— What needs to be done —
In the interview text about treating DIPG, why can't the tumor be removed with surgery? Answer in one to three sentences.

***** Extract to read *****

The treatment challenges are contained in the name: aberrant cells are diffused throughout the pons. Because the pons is essential, it cannot be removed surgically. In addition, current forms of chemotherapy are ineffective. The only current treatment is radiotherapy, which produces severe side effects and poor outcomes. DIPG is an incredibly aggressive cancer, and the median survival is around nine months.

However, when radiotherapy successfully kills DIPG cells, kids can recover some function rapidly. We just need to do a better job of destroying these cancers and preventing them from recurring.

KR: What is sonodynamic therapy (SDT) and how does SDT work with SONALA-001 to treat DIPG?

SM: Sonodynamic therapy is a non-invasive, two-step therapy that delivers a “smart bomb” to brain tumor cells. First, a drug (SONALA-001) is intravenously infused into the patient. The active molecule, aminolevulinic acid (ALA), is a type of amino acid that fast-growing brain tumors accumulate but normal cells mostly ignore. Within a few hours, cancer cells process ALA into a light-sensitive molecule.

***** Stored data *****

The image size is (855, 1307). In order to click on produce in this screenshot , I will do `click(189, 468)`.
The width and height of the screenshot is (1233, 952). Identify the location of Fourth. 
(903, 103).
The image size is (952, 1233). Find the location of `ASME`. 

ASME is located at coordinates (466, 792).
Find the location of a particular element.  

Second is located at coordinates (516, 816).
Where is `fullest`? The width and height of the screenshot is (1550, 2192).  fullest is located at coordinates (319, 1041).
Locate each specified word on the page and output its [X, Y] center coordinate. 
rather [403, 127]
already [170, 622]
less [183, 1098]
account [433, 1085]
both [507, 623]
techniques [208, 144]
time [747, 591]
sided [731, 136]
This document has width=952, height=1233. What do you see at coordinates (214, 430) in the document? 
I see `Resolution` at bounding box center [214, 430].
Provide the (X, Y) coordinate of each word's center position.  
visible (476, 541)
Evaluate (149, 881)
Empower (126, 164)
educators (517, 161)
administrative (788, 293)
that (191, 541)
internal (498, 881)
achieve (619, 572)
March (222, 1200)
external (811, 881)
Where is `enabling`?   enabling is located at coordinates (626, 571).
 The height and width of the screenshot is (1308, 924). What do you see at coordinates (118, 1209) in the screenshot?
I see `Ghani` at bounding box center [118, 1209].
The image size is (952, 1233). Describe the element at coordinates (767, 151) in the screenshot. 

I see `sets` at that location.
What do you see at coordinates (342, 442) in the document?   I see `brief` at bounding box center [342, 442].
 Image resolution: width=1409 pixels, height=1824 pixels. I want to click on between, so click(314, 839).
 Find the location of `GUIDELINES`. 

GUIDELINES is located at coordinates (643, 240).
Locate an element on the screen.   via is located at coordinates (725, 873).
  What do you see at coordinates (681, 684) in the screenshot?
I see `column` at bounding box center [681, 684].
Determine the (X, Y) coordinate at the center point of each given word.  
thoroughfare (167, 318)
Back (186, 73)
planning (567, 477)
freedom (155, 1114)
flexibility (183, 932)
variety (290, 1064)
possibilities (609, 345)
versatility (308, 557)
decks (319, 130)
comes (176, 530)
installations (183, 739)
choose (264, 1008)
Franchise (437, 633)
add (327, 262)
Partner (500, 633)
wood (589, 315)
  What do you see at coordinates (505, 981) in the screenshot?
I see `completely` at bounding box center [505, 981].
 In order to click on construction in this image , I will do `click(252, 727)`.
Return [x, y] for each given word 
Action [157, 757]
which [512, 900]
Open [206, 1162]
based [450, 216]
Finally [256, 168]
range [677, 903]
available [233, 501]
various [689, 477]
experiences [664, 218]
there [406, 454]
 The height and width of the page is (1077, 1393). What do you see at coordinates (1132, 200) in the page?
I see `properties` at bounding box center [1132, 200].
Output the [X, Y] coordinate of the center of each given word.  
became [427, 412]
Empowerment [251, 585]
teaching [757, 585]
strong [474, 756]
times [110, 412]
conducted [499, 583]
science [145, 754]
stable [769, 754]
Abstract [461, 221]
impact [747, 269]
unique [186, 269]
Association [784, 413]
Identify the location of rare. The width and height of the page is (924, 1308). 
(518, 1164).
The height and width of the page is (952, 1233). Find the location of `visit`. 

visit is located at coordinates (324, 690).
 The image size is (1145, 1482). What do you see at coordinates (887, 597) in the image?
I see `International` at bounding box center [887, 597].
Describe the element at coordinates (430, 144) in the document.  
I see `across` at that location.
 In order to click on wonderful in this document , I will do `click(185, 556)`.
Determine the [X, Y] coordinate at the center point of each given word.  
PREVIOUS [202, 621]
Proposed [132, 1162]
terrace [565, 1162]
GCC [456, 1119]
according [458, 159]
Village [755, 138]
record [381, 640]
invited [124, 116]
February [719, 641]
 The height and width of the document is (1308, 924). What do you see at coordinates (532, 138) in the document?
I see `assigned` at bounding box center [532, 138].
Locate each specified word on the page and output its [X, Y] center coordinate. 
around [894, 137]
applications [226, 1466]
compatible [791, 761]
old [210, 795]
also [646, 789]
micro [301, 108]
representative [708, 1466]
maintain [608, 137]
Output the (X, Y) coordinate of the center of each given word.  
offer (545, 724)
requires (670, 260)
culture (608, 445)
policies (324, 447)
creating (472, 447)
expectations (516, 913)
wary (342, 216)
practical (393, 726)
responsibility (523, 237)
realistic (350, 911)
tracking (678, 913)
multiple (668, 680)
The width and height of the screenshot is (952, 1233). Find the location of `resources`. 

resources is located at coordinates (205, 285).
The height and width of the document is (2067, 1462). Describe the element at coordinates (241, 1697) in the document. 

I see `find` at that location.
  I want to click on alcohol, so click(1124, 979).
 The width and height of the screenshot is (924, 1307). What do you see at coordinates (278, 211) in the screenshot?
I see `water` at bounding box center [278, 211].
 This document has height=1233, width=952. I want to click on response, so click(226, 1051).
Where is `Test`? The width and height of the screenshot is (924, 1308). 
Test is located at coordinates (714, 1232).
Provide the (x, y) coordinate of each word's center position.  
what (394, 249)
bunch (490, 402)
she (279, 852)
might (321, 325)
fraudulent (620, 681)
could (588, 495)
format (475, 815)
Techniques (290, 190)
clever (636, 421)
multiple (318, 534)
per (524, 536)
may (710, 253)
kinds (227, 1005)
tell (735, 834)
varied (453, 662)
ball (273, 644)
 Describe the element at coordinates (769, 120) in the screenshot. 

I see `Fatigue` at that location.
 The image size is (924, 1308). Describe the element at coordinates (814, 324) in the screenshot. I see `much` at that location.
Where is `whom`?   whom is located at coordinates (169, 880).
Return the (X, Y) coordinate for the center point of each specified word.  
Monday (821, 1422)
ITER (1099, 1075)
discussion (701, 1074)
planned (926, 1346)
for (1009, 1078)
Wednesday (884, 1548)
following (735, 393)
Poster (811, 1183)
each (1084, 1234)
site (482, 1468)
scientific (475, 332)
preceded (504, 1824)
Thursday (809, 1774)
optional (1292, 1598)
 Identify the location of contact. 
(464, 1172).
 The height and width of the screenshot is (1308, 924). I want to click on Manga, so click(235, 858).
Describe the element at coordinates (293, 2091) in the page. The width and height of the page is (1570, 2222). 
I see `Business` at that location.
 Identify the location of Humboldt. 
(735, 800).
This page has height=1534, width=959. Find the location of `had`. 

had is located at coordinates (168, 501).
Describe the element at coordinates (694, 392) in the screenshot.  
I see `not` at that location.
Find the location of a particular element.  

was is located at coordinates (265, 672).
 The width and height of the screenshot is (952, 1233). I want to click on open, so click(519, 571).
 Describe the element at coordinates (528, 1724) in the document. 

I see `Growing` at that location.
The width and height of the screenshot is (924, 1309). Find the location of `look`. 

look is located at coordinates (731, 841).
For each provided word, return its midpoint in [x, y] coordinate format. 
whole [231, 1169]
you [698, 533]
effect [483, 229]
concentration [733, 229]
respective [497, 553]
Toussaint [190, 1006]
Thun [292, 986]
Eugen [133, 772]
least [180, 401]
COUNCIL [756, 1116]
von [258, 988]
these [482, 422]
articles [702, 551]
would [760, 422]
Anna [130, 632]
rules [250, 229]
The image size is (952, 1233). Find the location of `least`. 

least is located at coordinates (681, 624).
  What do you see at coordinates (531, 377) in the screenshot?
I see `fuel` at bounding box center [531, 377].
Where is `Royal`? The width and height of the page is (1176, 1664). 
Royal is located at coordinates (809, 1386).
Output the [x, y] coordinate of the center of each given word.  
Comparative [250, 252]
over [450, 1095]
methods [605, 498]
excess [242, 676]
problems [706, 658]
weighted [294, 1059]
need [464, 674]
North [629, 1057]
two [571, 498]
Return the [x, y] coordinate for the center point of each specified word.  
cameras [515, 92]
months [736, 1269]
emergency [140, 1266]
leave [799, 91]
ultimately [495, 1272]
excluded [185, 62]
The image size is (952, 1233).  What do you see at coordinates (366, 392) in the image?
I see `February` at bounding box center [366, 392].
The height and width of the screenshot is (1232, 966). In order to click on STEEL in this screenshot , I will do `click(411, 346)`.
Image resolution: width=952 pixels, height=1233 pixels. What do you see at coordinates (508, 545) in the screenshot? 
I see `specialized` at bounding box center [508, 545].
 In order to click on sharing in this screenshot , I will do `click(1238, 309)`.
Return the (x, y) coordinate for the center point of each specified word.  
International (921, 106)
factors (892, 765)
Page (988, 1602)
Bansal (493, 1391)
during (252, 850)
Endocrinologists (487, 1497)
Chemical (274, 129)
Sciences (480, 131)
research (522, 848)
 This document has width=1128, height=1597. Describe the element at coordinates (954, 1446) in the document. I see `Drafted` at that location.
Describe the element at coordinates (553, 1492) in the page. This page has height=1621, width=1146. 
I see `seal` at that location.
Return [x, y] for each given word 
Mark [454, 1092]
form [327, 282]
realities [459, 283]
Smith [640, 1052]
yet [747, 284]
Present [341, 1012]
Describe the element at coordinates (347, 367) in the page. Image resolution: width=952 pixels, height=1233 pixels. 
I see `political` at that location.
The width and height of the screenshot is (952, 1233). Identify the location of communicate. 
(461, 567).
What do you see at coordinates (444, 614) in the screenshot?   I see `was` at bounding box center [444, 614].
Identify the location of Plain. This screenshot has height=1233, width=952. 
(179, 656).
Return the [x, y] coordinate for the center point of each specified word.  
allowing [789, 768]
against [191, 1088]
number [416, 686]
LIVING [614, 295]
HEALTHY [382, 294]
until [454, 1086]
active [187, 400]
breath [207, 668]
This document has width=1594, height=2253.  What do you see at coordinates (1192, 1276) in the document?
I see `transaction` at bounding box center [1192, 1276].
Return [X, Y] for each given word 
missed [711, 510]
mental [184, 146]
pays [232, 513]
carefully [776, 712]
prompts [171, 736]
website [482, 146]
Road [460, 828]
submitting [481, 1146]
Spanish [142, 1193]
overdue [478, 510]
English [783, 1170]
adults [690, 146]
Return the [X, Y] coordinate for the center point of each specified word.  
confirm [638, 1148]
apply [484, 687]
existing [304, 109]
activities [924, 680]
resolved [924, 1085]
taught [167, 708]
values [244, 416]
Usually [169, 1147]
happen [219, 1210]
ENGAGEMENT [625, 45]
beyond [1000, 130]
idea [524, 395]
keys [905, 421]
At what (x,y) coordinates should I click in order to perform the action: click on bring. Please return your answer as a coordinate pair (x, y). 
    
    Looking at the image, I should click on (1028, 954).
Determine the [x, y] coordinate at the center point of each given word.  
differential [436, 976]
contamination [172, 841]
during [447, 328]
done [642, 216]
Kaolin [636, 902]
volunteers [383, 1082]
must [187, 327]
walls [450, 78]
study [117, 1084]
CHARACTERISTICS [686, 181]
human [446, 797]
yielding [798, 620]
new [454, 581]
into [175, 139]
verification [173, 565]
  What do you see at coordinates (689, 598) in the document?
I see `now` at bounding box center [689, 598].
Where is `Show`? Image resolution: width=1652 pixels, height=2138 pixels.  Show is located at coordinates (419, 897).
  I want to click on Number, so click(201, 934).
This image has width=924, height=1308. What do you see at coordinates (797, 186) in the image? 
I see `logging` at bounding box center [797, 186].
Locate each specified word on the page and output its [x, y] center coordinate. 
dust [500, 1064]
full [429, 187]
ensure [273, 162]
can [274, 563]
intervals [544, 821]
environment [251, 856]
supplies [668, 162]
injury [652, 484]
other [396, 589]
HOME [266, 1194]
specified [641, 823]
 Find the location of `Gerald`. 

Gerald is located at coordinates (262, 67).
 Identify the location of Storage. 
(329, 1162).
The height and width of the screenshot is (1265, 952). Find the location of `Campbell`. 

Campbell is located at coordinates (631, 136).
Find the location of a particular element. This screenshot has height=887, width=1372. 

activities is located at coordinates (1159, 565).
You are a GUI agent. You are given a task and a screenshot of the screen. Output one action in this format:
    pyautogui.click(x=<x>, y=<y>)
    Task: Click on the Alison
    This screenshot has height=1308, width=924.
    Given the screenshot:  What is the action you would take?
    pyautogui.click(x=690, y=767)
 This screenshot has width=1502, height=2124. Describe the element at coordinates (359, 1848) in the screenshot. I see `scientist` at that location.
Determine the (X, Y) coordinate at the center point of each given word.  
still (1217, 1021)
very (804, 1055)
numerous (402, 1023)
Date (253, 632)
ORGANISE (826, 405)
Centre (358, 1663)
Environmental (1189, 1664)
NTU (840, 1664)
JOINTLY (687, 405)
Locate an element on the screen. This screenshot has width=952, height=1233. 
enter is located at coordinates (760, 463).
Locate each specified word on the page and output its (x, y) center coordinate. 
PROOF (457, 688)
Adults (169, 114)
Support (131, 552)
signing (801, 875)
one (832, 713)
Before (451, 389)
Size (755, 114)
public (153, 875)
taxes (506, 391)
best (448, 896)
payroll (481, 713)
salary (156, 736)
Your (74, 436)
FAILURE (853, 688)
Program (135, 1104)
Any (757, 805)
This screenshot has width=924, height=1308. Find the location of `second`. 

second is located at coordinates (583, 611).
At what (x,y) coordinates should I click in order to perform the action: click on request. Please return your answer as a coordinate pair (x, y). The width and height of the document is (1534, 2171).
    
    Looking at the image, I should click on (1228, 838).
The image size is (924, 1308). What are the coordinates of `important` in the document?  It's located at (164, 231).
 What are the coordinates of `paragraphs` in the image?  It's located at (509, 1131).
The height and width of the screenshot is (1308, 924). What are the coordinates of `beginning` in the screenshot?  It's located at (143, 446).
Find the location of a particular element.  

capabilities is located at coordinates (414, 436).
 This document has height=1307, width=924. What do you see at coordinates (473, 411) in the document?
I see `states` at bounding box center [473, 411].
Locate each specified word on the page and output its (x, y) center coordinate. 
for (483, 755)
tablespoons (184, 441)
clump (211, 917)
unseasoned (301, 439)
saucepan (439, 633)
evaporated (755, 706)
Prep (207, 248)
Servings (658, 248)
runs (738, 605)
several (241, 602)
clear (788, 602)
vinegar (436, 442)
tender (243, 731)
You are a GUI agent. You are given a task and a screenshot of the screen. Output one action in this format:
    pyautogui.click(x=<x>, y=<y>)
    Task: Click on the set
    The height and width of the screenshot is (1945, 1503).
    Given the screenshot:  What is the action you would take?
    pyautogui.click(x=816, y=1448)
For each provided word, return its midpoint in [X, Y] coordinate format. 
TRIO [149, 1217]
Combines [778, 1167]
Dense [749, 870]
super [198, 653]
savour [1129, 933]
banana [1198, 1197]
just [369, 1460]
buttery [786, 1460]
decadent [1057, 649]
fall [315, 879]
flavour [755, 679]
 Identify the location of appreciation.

*****

— Result —
The cancer cells are spread throughout the pons, and the pons is essential. Because of that, it cannot be taken out surgically.